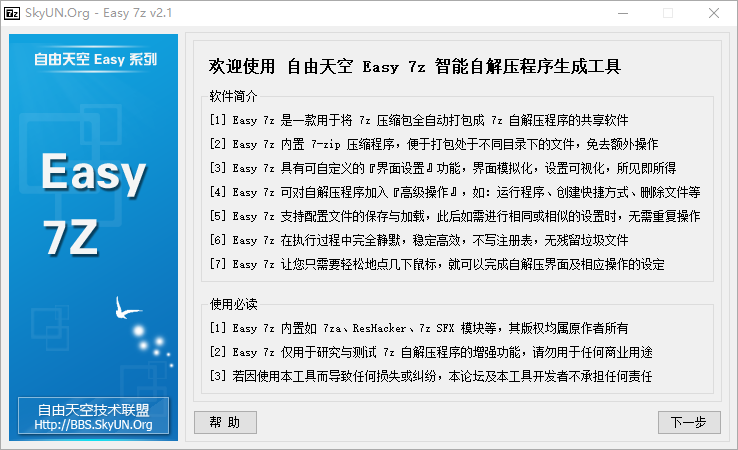Image resolution: width=738 pixels, height=450 pixels.
Task: Open help with the 帮助 button
Action: coord(225,422)
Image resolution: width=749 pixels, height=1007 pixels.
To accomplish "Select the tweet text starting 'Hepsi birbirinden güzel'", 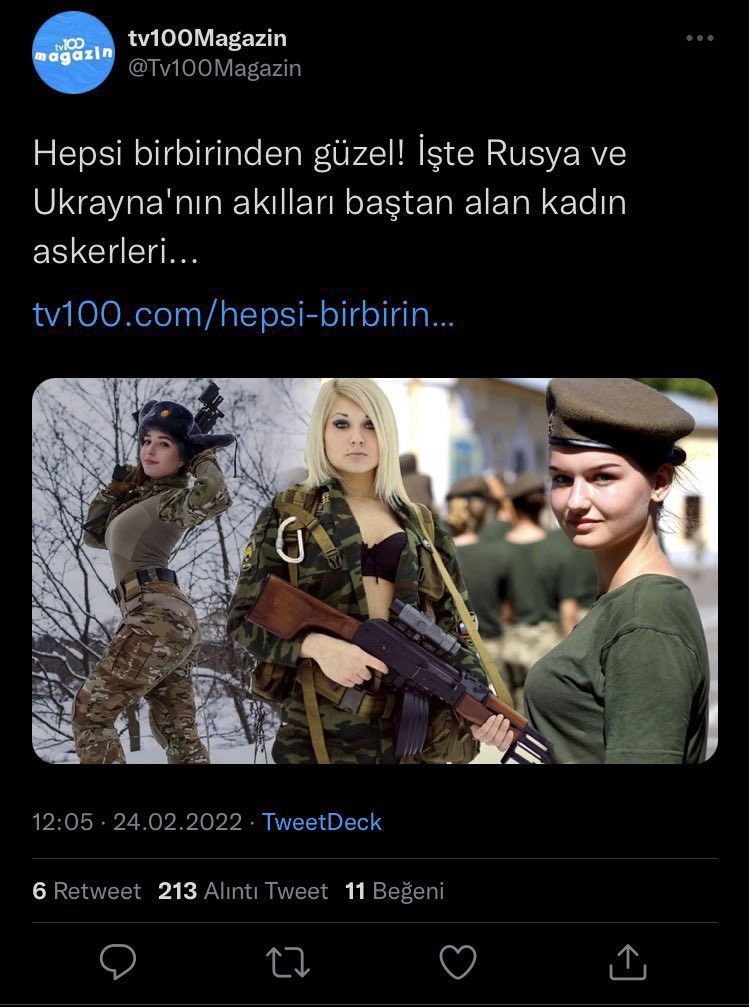I will (x=330, y=202).
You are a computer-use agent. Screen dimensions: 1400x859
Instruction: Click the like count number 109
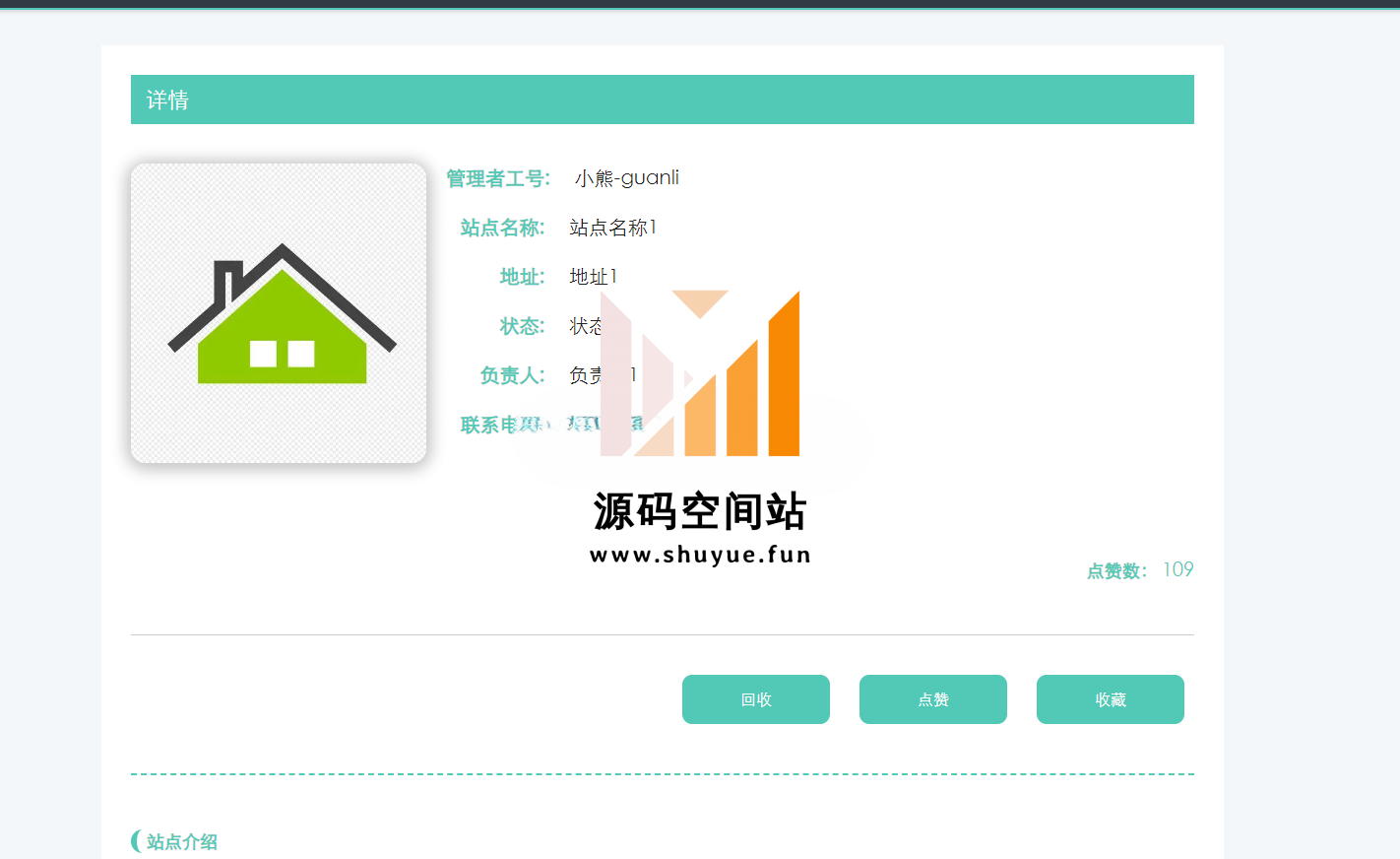(x=1177, y=570)
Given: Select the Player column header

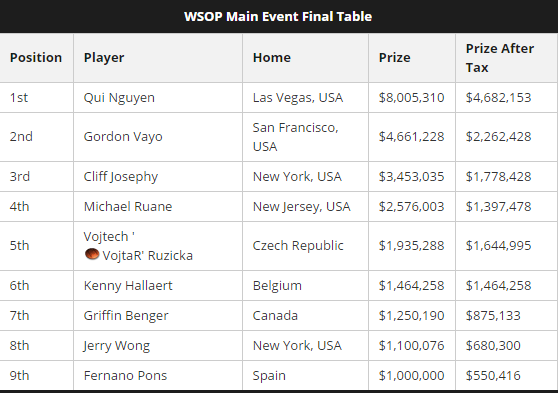Looking at the screenshot, I should pos(104,58).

_____

WORK INSTRUCTION: Lines from the one containing "Instruction: Click the like count number 109" through the end of the entries above, both included, are to be written out exactly; no pictures and no other lines.

RESULT OF THIS TASK:
Instruction: Click the like count number 109
(x=1177, y=570)
Given: Select the Player column header

Looking at the screenshot, I should pos(104,58).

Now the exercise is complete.